In particular one of their issues is that there is no way they have at
present to tell whether a list a customer gives them is genuinely 'opt-in'
or not.

Sure there is. Make the provider sign a contract stating that the list is genuinely a list of people who have opted in to receive e-mail from the appropriate organization(s). If they turn out to have lied, it's fraud and breach of contract, and you sue them for damages to your business reputation. After you win a few hundred thousand dollars a couple of times, end of problem--nobody's going to risk those kinds of damages to sell you a $1,000 database of e-mail addresses. That's how legitimate businesses do it.

No, that isn't how they do it. Court suits are a last resort. When you've got a customer paying you a couple $100/month to run a list, you aren't going to be able to get that kind of damages. Certainly not enough to cover your court costs. If it were that easy, ISPs would do it when their customers spam. They don't. They don't even do the "We'll charge your credit card $500 if you spam" thing. Why? Because the customer simply disputes the charge, and then you're off to court to try and get $500. You can't win that game.

Furthermore, we're dealing with a market in which there is heavy churn (people get ISP accounts that someone else already had) and heavy forgery on the part of the recipients (Want that free coupon, but don't want to pay with your email address? Make up one!). We've seen stats that as many as a third of the people entering email addresses in subscription forms are lying. Never mind that there are people who search out spamtrap addresses and deliberately subscribe them to lists they don't like. Somewhere.com didn't bounce ten million messages last year because bulkmailers lie. We bounced them because people like you and I lied to bulkmailers.

In that market, how do you prove that the list owner is at fault? About all you have to go on is whether or not there is a pattern of misbehavior.

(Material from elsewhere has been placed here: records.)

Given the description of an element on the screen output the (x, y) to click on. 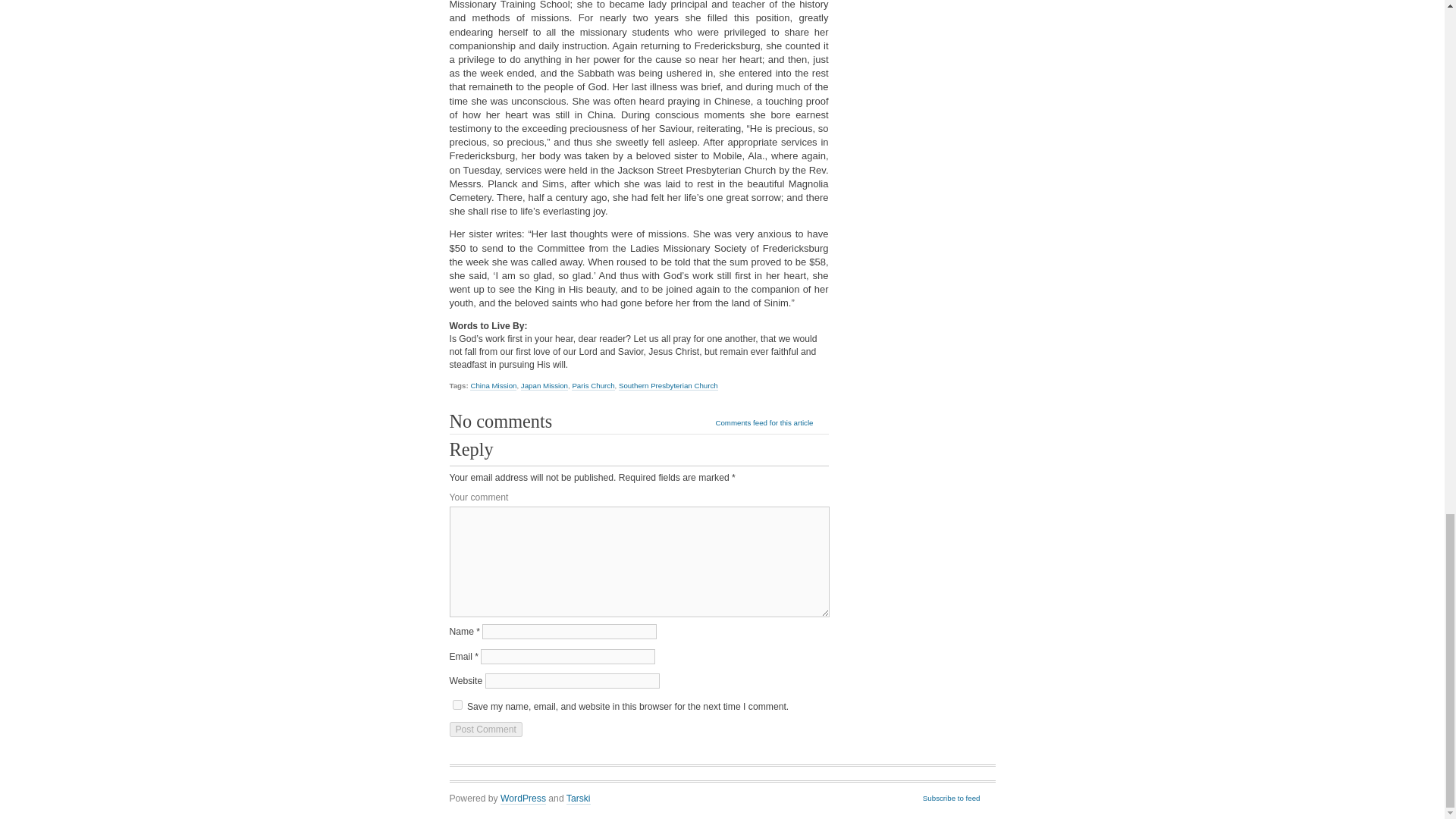
China Mission (493, 385)
Post Comment (484, 729)
Japan Mission (544, 385)
Southern Presbyterian Church (667, 385)
Comments feed for this article (771, 423)
yes (456, 705)
Subscribe to feed (959, 797)
WordPress (523, 798)
Paris Church (593, 385)
Post Comment (484, 729)
Given the description of an element on the screen output the (x, y) to click on. 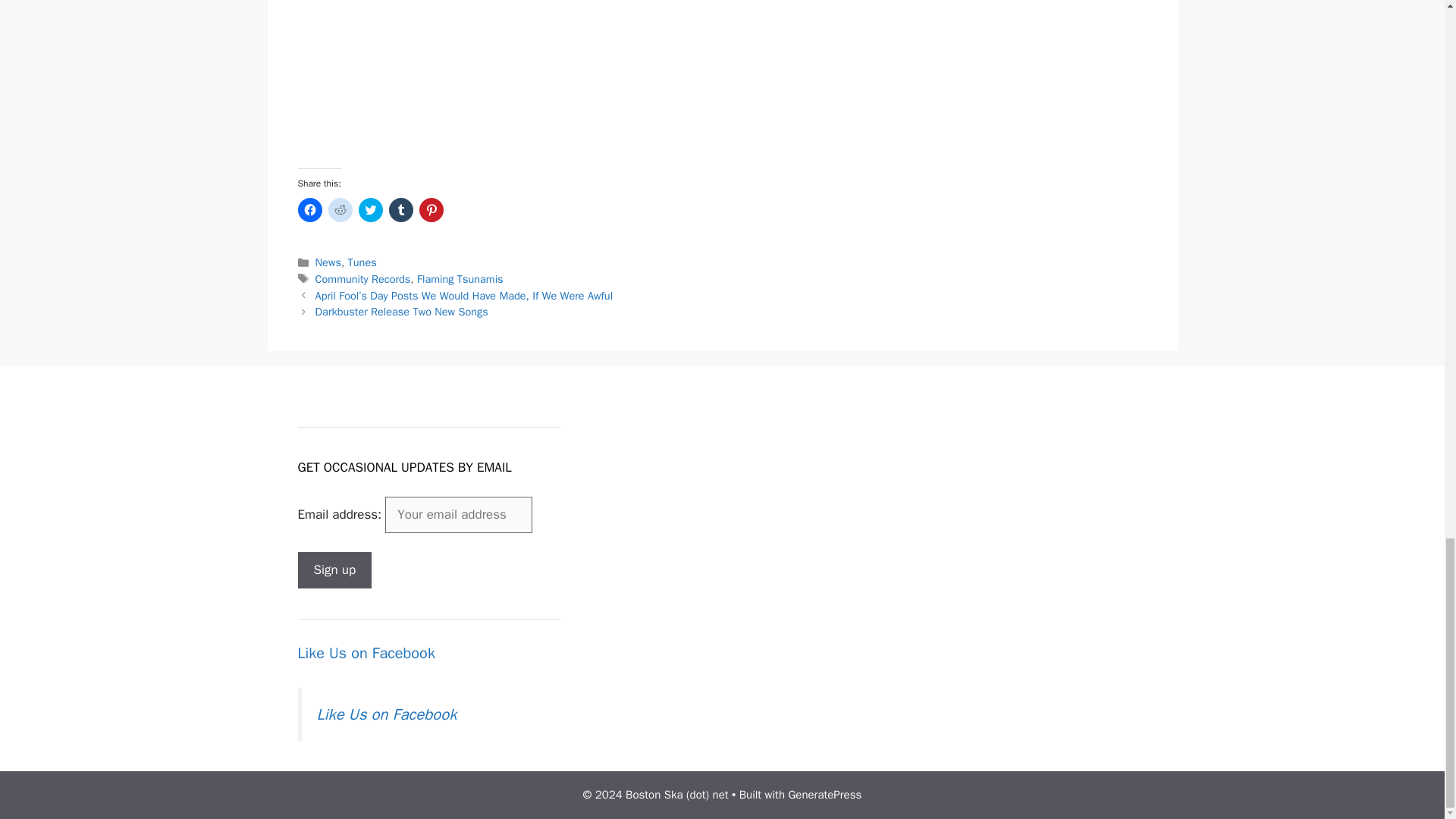
Click to share on Twitter (369, 209)
Sign up (334, 570)
Flaming Tsunamis (459, 278)
Click to share on Reddit (339, 209)
Click to share on Tumblr (400, 209)
Click to share on Facebook (309, 209)
GeneratePress (824, 794)
Community Records (362, 278)
Sign up (334, 570)
Tunes (362, 262)
Darkbuster Release Two New Songs (401, 311)
Like Us on Facebook (365, 652)
News (327, 262)
Like Us on Facebook (387, 713)
Click to share on Pinterest (430, 209)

What we need in this system is some way of restoring trust. Trust by a recipient that they can safely unsubscribe. Trust by a bulkmailer that the list owner has followed best practices. Trust by the list owner that the recipients haven't lied. There's a circle there, and it's broken.
--
Kee Hinckley
http://www.messagefire.com/          Junk-Free Email Filtering
http://commons.somewhere.com/buzz/   Writings on Technology and Society

I'm not sure which upsets me more: that people are so unwilling to accept
responsibility for their own actions, or that they are so eager to regulate
everyone else's.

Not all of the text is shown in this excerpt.